From the his outstretched fore-finger, dot of shiny red blood, the crow flies away. All black and flight, made of feathers, like a small flying poem. It disappears into the leafy head of an ash tree. Nothing is disturbed, the branches don't give up it's location. The conspiracy of nature, of living things, of the non-humans.
"There. Now you have a summoning contract," the older boy says, grinning through his teeth. Running his right hand through his mess of black curly hair. He is made of light, probably. Warm unfiltered light.
Itachi doesn't respond. It is Sunday, late afternoon. A dry, hungry sunlight chews up the grass, turning the fields bitter and brown. They are leaning on a fence, the plywood warbled from old rains, splitting down their middles. There are sounds; wind, leaves and branches; someone faraway splitting logs with an axe - thunk… thunk… thunk… like a metronome of timber. The fields roll on for miles, like flattened hills, cut into sections by long ambling fences, cornstalks, and farmhouses, silos with their winking metal caps. The air is dry and sweet-tasting, but feels like sandpaper against his exposed skin, his forearms and backs of his hands, his cheeks, forehead, chin, eyelids, and his knees, shins. He is wearing black shorts, with his shuriken pack tied to his left thigh, a black t-shirt with a mesh tank underneath, and his dark blue military sandals. His hair is feather-like, tied in a spike of a ponytail. Even though he is seven, the lines on his face, connecting his eyes to his mouth, indicated age, experience, a polluted childhood. A boy born into war, into the tumult, the wisdom, the catharsis of war. All those blackened. burnt bodies - enemies of his father… He was only five, four when it happened.
"Next week," the older boy says, snapping Itachi's thoughts like twine, "I'll teach you how to use them to make a clone of yourself. Then, nobody can touch you!"
"Thanks," Itachi says, mutters. He is tall for his age, lithe, possessing a muscular wit. Trained, weaponized. His eyes murmur, burn. They want to change, again. Into that red-black thing, that pinwheel thing, that thing where everyone, his family, become just clouds of heat, and their movements slow, and he remembers everything he sees. It's a painful ordeal, when it happens. He's learned to meditate, to soothe himself near bodies of water, lakes, rivers, streams, even wells.
"Are you going to join them, the ANBU," Itachi asks, something young in his tone, like he is a little brother. The older boy waits a moment, observing him, his big pool-ball eyes, like eight-balls, churning with thought.
"I don't know," he finally admits, exhaling. Itachi nods slowly, relief, confusion. They are quiet together, for a moment, then another moment, as the wind blows up-field, slashing the branches of trees like something furious and violent.
"I don't want you to die," Itachi says, his voice cracking, somewhere in the back, somewhere in the middle of his voice, like glass. The older boy becomes rigid, his limbs like branches, his spine like a fence.
"I won't. I promise I won't. I'll never do that."
Itachi just smiles a sad thin crease of a smile. When they get home, his family - mother, father, little brother - is already eating supper: smoked quail eggs, dusted with paprika and salt, a motley of diced fried vegetables, chives, carrot cuts, parsley shreds, onions, peppers red and yellow, with a separate bowl of white rice, goat's butter, soy sauce. His mother's cooking, a mixture of the traditional and the strange. He and his family, they eat together, listening to the youngest relate the events of his day; playing in the park with his cousins, practicing shuriken with mom, finding and catching grasshoppers in the backyard - all the while, father chews, swallows, sips water, with a studiousness, a stoic apprehension, as if he constantly engages in an act of toleration. When the weight becomes too much to bear, Itachi interrupts, speaks, announces.

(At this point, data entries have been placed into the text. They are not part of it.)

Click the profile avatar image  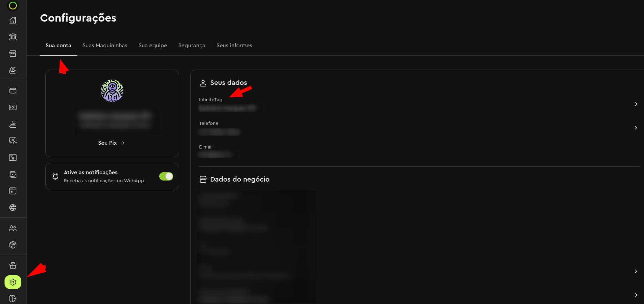coord(112,91)
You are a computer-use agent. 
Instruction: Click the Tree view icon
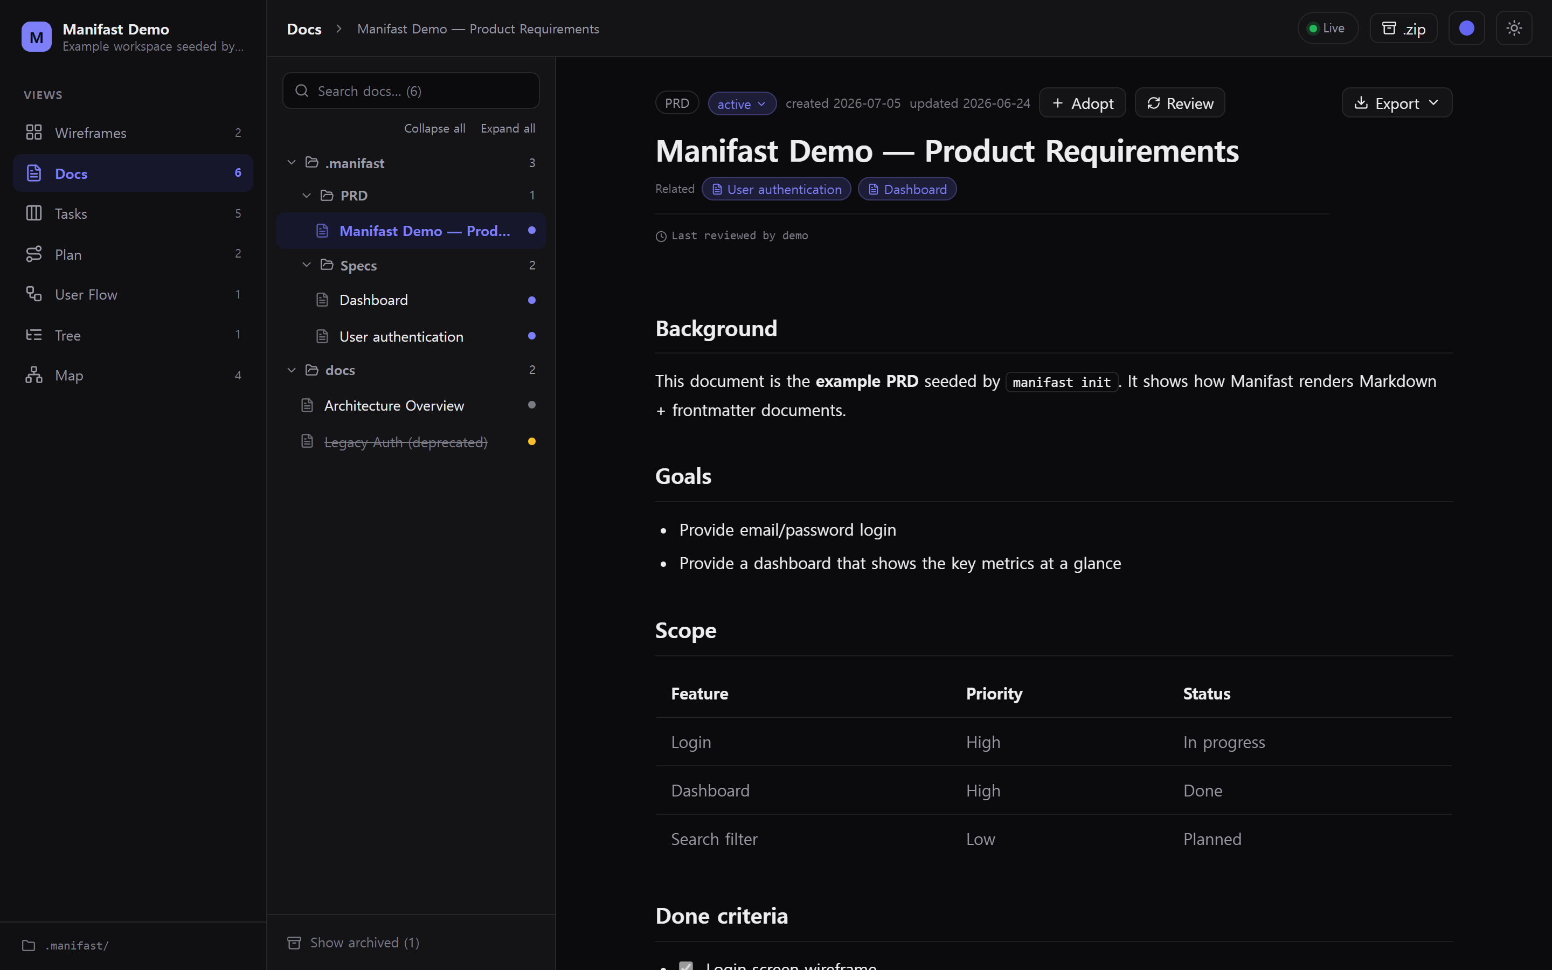(x=33, y=335)
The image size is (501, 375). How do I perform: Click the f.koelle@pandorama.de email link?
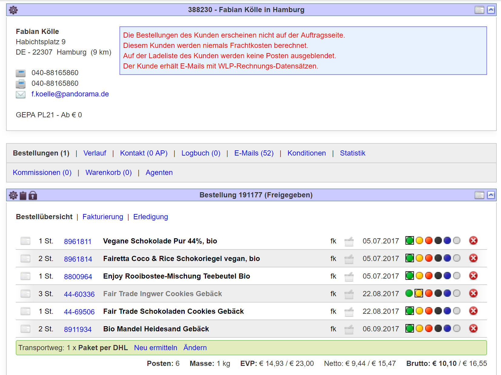coord(70,94)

"As soon as they let me, I'm going to try for it. The ANBU."
His parents don't betray their expressions, their non-committal tendencies. His brother looks almost betrayed, but excited, but apprehensive, but frightened, but awed, but confused, but bored. When nobody responds, when nothing is said, they all return to eating, chewing, swallowing, sipping water and tea.
"Good," His father intones, when the dinner is gone, when the plates are cleared, when the other half of the family is in the other room playing a card game, "Good," he repeats, meaning it, his cruel-coal black eyes shimmering with something, the frown of his mouth tightening into something almost like a smile. Itachi bows, leaves the room. In the morning, he goes back to the field, bites his thumb hard enough to make it bleed, and practices alone. Making them appear, the crows, in clouds of dust-smoke, and then watching them fly away, into trees, onto fences, into the bright blue sky. It is Monday, early morning.